Halifax, Nova Scotia, Canada – June 6, 2023 – The Ocean of Data Challenge: Future Green Ports, held from May 24 to June 5, has concluded and the top submissions have been determined.

The goal was to foster sustainable practices in port cities, such as Halifax, by leveraging ocean data and encouraging interdisciplinary collaboration among students from Atlantic Canadian post-secondary institutions. The challenge provided a platform for students from diverse academic backgrounds, including Computer Science, Engineering, Biology, Sustainability, and Business, to propose innovative solutions for creating greener and more efficient ports. By utilizing ocean data, participants developed diagrams, technological solutions, data analyses, and other innovative approaches to address the challenge.

Speakers from the Halifax Port Authority and the Port of Virginia shared insights on current green initiatives in ports, while speakers from Datifex and Acuicy spoke about the importance of data in achieving net-zero targets and creating a sustainable supply chain.

The participants submitted short video presentations, which were evaluated by a panel of expert judges. The judging criteria included design, business potential, technical difficulty, completeness, presentation, and innovation.


The winners of the Ocean of Data Challenge: Future Green Ports are as follows:

First Place: Tolga Gokturk Cohce, completing a Master of Computer Science from Mount Allison University, won for his concept called “SoundOff Sea Strategy.” This innovative approach focuses on underwater noise mitigation and modification of existing incentives, addressing the crucial issue of noise pollution in port areas.

Second Place: Joseph Barss, a recent graduate specializing in Mathematics and Economics from Mount Saint Vincent University, proposed “Opportunities for shore power expansion in the Port of Halifax,” exploring the expansion of shore power infrastructure to reduce emissions and enhance sustainability.

Best Practical Application Award: Jack Ryan, pursuing a Master of Finance at Saint Mary’s University, received recognition for his actionable solution assisting container terminal managers in making profitable and environmentally friendly resource allocation decisions.

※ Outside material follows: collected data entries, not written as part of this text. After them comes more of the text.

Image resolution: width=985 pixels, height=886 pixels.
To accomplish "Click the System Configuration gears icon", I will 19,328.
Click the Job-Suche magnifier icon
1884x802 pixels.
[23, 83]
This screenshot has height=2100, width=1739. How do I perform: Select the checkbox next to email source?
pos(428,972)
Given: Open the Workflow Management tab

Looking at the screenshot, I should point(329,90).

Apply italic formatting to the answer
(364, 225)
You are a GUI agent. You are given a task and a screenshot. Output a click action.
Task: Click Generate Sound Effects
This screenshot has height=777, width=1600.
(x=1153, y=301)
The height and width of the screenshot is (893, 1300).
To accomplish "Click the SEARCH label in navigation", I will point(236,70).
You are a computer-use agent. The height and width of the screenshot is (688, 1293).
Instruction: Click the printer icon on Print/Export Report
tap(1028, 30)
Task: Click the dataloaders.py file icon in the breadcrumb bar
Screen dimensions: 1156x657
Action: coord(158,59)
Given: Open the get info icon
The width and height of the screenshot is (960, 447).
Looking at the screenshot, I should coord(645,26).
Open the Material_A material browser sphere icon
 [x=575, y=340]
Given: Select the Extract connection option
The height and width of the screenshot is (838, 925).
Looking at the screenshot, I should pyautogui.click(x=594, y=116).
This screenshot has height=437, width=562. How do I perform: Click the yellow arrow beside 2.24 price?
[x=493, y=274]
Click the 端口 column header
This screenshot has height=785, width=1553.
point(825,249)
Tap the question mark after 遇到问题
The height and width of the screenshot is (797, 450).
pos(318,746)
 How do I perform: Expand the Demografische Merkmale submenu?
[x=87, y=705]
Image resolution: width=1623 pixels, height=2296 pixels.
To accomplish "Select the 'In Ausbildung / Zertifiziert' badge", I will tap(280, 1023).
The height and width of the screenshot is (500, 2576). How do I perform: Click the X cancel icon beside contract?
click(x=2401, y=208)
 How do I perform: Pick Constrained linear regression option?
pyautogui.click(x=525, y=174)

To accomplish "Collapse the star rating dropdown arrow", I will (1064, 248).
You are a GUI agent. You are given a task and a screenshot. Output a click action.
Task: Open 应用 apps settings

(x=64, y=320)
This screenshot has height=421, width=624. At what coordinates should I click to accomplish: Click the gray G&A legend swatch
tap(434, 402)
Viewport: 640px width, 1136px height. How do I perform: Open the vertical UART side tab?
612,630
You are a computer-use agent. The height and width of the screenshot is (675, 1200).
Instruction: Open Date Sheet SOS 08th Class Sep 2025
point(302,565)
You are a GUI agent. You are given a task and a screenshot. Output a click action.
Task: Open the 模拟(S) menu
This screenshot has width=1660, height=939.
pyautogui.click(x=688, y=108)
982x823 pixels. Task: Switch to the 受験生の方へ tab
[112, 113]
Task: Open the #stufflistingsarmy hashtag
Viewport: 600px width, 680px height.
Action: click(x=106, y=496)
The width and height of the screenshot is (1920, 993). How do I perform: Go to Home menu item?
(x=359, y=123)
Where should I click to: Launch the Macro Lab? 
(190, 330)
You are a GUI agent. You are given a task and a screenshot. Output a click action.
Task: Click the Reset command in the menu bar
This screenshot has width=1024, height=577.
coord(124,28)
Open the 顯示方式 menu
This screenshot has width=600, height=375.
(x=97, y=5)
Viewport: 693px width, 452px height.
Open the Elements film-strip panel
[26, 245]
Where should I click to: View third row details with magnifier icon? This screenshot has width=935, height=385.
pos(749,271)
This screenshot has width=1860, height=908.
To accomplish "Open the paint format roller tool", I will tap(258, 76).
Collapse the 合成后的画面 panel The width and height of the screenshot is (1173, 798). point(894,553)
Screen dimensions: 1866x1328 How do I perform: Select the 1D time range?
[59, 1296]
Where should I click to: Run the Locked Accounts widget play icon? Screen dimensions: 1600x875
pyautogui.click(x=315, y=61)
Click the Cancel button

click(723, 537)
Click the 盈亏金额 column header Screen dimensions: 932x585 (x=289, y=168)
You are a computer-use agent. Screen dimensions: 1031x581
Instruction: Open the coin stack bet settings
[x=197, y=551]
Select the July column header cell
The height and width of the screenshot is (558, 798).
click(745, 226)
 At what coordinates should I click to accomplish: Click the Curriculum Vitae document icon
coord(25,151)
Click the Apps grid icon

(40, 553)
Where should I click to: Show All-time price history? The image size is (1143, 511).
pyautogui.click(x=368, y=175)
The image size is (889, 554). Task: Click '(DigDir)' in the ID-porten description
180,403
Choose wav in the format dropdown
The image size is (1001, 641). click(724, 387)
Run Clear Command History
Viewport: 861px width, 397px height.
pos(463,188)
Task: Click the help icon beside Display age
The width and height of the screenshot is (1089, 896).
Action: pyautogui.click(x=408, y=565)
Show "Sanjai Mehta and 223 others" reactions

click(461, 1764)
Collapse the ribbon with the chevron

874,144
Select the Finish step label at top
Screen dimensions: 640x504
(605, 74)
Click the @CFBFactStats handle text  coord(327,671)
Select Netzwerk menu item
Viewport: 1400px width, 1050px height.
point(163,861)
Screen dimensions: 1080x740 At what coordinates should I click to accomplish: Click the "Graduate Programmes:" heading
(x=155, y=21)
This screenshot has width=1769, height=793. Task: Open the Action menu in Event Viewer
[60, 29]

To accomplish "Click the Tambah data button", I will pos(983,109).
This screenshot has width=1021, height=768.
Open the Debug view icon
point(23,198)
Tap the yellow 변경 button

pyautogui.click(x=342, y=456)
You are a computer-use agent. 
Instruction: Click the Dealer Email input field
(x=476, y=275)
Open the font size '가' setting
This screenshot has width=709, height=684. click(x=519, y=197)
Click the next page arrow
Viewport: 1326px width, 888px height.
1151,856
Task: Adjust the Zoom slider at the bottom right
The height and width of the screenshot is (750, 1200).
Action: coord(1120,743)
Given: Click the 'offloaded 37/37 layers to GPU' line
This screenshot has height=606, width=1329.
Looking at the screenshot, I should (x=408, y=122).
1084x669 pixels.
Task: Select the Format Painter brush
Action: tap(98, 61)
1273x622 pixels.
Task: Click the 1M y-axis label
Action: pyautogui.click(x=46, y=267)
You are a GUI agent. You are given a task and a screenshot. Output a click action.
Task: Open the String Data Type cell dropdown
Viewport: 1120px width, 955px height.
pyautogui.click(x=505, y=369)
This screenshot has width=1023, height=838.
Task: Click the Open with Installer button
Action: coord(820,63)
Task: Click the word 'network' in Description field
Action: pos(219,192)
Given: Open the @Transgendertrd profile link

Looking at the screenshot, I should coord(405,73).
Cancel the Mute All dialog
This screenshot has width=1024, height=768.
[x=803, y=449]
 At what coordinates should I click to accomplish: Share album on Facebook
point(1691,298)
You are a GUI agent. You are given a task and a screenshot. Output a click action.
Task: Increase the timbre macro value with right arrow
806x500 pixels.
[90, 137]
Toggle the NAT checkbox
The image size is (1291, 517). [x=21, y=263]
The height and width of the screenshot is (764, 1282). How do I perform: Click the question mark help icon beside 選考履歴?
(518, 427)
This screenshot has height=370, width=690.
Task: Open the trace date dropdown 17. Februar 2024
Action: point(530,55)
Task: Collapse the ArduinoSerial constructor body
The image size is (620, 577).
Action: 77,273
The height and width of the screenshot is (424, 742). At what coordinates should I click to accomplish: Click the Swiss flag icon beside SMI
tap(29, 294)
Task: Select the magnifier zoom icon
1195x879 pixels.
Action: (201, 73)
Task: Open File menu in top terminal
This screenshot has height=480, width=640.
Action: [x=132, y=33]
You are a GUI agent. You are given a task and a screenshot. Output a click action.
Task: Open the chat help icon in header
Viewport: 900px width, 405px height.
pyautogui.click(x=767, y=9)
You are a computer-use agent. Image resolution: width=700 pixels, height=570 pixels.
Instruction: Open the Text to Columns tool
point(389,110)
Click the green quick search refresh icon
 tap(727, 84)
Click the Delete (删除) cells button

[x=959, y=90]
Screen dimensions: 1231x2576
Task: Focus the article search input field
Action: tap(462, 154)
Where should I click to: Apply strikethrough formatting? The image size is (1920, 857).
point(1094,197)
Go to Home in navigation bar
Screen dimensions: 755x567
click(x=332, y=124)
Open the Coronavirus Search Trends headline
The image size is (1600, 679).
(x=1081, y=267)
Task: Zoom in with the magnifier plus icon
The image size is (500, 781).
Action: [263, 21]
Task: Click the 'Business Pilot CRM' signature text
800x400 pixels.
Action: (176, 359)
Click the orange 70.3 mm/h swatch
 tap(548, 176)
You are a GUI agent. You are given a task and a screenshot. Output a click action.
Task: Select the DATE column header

Best Data-Driven Innovation: The team of Dalhousie Students in Computer Science, Mootez Saad, Saurabhsingh Rajput, and Indranil Palit, received this award for their concept called “Winds of Change,” which proposes optimal placement for windmills to maximize energy production.


The Ocean of Data Challenge: Future Green Ports highlights the importance of ocean data and encourages interdisciplinary thinking within the ocean sector. For more information about the challenge and future initiatives, please click here.


About DeepSense

DeepSense is a research platform headquartered in the Faculty of Computer Science at Dalhousie University. Its innovation priorities unite industry, academia and government in an effort to boost the ocean economy in the Atlantic region through the application of big data analytics. DeepSense enables ocean-related companies to connect with ocean scientists and critical data sets to leverage artificial intelligence and machine learning opportunities in the development of commercially useful predictive models, analytical prototypes and applications for use in the ocean economy.